26 de agosto de 2020 Por: Medardo Arias Satizábal

“El son es lo más sublime/ para el alma divertir/ se debiera de morir/ quien por bueno no lo estime…”. Con este verso de Ignacio Piñeiro, el Septeto Nacional de Cuba daba inicio a toda una revolución musical en el mundo. Piñeiro, albañil de oficio y guitarrista de trío, supo transformar los ‘Cantos de Nengón’, esas romanzas afro castellanas que se bailaban en los campos de la región oriental, en una música para bailar.

Desde entonces, el Siglo XIX cubano, uno de los más cultos de América, dio paso a la celebración de esta danza, el son, en la cual se funden estribillos clásicos de origen español, con la percusión rotunda y cadenciosa que imprimieron los esclavizados recién liberados en solares y barracones, como un camino de libertad.

Los trenos clásicos no obstante coparon la atención de notables músicos a los que nombra Alejo Carpentier en su texto fundamental ‘La música en Cuba’. Aparecen ahí, entre otros, Alejandro García Caturla con su ‘Rebambaramba’, una especie de ópera criolla en la que se fundían los pregones de los mercados habaneros con la música europea. Un capítulo especial merece ahí Claudio José Brindis de Salas, violinista llamado ‘El Paganini Negro’, quien se paseó por las cortes europeas y murió en Buenos Aires el 1 de junio de 1911.

De aquellos cantares de gesta en las Antillas conservo como uno de los más altos y espirituales, el coro reiterativo del guaguancó, la tesitura de Celeste Mendoza y el arte sin parangón de Los Muñequitos de Matanzas. Percuten los tambores batás con la bárbara crudeza del ‘Cuarto Fambá’, el rito que da temple a las maderas y sonoridad a los cueros en ofrenda a los orishas, como lo refiere Carpentier en su novela prima ‘Ecue Yamba O’.

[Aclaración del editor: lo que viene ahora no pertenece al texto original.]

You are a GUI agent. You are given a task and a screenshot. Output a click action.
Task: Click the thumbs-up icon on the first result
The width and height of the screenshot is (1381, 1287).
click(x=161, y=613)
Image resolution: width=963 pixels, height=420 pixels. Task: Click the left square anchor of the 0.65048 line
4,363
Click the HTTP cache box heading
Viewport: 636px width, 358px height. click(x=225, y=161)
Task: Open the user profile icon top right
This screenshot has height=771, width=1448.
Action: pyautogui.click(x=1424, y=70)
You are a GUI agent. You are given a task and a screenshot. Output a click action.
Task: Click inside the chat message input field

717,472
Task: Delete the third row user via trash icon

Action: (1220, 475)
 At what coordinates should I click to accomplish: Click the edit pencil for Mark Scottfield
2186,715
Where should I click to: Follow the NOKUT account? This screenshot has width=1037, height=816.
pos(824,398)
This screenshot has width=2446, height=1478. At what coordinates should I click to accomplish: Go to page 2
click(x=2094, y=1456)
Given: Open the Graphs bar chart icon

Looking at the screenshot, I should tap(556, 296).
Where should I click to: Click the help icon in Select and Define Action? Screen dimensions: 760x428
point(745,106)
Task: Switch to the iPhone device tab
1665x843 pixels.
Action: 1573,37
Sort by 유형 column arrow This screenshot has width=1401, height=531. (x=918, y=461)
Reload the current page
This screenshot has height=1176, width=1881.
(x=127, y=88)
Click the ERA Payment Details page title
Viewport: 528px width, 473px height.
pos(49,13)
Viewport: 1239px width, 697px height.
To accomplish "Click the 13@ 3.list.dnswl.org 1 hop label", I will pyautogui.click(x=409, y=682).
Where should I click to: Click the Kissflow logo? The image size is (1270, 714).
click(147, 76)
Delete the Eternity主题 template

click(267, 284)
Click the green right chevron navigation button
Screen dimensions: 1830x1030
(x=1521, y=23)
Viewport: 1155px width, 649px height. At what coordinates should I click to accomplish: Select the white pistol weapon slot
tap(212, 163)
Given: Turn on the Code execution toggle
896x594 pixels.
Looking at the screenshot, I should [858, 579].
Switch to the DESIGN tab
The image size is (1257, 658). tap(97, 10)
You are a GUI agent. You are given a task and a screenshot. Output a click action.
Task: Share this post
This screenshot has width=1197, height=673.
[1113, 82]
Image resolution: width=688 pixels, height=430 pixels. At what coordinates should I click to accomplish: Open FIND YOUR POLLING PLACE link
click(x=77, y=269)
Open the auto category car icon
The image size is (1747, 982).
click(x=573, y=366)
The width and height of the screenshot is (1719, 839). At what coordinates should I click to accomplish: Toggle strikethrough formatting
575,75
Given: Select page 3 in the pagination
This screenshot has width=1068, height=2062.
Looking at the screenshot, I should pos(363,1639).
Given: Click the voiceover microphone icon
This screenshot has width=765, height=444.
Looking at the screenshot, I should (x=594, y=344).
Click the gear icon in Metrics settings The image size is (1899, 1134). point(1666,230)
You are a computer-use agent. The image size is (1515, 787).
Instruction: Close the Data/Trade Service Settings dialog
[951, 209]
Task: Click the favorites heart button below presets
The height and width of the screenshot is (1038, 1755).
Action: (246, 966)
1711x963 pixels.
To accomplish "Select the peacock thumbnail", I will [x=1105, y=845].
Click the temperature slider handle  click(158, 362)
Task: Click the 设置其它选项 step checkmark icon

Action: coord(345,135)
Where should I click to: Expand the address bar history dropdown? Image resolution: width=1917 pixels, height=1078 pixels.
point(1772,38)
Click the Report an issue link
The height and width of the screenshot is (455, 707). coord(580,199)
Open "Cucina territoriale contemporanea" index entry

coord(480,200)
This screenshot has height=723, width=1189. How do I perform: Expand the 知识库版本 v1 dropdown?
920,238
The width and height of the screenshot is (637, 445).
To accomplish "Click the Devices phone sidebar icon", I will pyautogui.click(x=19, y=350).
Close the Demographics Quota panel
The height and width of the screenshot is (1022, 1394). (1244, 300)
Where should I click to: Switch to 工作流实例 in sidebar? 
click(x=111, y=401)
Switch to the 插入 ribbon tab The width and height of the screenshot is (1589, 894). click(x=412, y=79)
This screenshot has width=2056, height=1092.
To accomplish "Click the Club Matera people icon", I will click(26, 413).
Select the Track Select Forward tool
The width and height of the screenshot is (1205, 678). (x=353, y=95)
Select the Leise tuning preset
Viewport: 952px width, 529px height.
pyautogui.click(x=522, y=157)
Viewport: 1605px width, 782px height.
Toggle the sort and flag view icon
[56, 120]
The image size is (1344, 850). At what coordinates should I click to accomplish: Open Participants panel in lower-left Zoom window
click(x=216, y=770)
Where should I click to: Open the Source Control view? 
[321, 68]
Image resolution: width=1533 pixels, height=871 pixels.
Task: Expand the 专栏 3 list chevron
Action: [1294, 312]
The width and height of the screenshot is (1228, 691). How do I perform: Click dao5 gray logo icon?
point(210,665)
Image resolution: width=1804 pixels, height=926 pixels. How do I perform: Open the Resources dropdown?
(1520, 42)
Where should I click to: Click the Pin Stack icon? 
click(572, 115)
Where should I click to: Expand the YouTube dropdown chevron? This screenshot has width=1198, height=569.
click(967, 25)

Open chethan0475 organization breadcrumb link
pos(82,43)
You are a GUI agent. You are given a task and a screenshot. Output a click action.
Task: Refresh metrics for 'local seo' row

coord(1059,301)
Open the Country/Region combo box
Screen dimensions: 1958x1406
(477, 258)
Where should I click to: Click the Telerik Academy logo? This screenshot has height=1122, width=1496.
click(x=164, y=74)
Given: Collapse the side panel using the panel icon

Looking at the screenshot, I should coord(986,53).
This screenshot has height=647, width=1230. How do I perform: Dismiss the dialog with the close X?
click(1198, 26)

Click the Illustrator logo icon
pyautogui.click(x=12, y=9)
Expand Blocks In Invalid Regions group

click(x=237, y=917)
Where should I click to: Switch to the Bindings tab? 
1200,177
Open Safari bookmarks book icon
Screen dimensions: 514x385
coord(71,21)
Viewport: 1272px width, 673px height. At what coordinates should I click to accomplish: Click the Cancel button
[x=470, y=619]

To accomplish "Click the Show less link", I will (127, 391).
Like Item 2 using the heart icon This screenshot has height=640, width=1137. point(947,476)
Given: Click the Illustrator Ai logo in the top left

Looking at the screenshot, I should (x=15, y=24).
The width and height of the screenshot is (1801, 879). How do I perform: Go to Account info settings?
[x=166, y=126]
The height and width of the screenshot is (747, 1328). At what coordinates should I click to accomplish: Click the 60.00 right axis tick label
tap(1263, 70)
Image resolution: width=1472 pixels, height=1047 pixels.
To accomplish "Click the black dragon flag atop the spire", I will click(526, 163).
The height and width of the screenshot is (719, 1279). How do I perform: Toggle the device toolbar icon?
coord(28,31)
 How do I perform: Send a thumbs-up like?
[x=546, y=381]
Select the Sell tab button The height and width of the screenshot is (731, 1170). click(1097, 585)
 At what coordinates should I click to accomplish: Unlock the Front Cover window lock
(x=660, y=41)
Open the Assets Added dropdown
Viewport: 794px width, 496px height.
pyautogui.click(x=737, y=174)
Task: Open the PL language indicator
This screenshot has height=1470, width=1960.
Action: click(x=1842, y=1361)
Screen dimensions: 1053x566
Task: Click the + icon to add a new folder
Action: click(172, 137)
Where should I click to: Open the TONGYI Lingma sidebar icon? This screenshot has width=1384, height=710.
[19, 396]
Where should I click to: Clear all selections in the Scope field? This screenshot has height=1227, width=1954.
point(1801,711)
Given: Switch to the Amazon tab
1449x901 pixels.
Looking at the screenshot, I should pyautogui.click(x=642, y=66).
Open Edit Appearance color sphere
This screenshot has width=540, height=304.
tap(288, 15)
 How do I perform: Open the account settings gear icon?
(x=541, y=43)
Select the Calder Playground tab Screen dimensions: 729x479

Por estos días de recogimiento obligatorio, he dado en recordar a tantas figuras que han pasado por la ciudad en algún momento; Helio Orovio, uno de ellos, musicólogo cubano al que conocí en medio de la lluvia en el estadio Pascual Guerrero, durante un concierto de la Fania All Stars. Me lo presentó Lise Waxer. Lo había oído nombrar muchas veces, en las investigaciones de Adrianita Orejuela. Helio, autor del ‘Diccionario de la música cubana’, expresó un concepto claro y definitivo con el cual estuve de acuerdo: “Todo aquello que hoy llamamos salsa, no es más que son y guaguancó”.

En su conferencia en la Universidad del Valle provocó un coro de risas cuando se refirió al nexo entre música y política: “¿Dónde está el fundamento de la dialéctica marxista-leninista aplicada a la pachanga?”.
En Café Libro el sitio inolvidable que fundara Fred Kaim en Cali, no solo encantó con su disertación pedagógica, sencilla, si no que cantó para ilustrar y tocó la tumbadora como en los días que integraba el grupo de ‘Los jóvenes del Cayo’.

Con Helio, algunos caleños aprendieron a diferenciar entre el Mambo Yambo, el Mambo Caén y el Mambo Batiri, este último tan celebrado por Bartolomé Maximiliano Moré Armenteros, el Benny Moré. El pasado lunes se cumplieron 101 años de su nacimiento en Santa Isabel de las Lajas querida, un pueblo al que continúan yendo músicos del mundo en peregrinación, para saber si es verdad que está ahí su tumba, su bastón y su sombrero guajiro. Con una orquesta a la que llamaron ‘Gigante’ o ‘La Tribu’, Moré hizo historia para el son y el bolero. Dicen que una noche en el cabaret Waikiki, mientras cantaba para una delegación japonesa y se desplazaba rítmicamente por la alfombra al tiempo que dirigía la orquesta, uno de los diplomáticos nipones expresó con admiración:
“¿Pero, Stravinsky ha visto a este hombre?”.

Como lo expresó un poeta, era la voz del viento, la que recorría palmo a palmo la playa varadero, para revelar que al llegar ahí había descubierto la felicidad.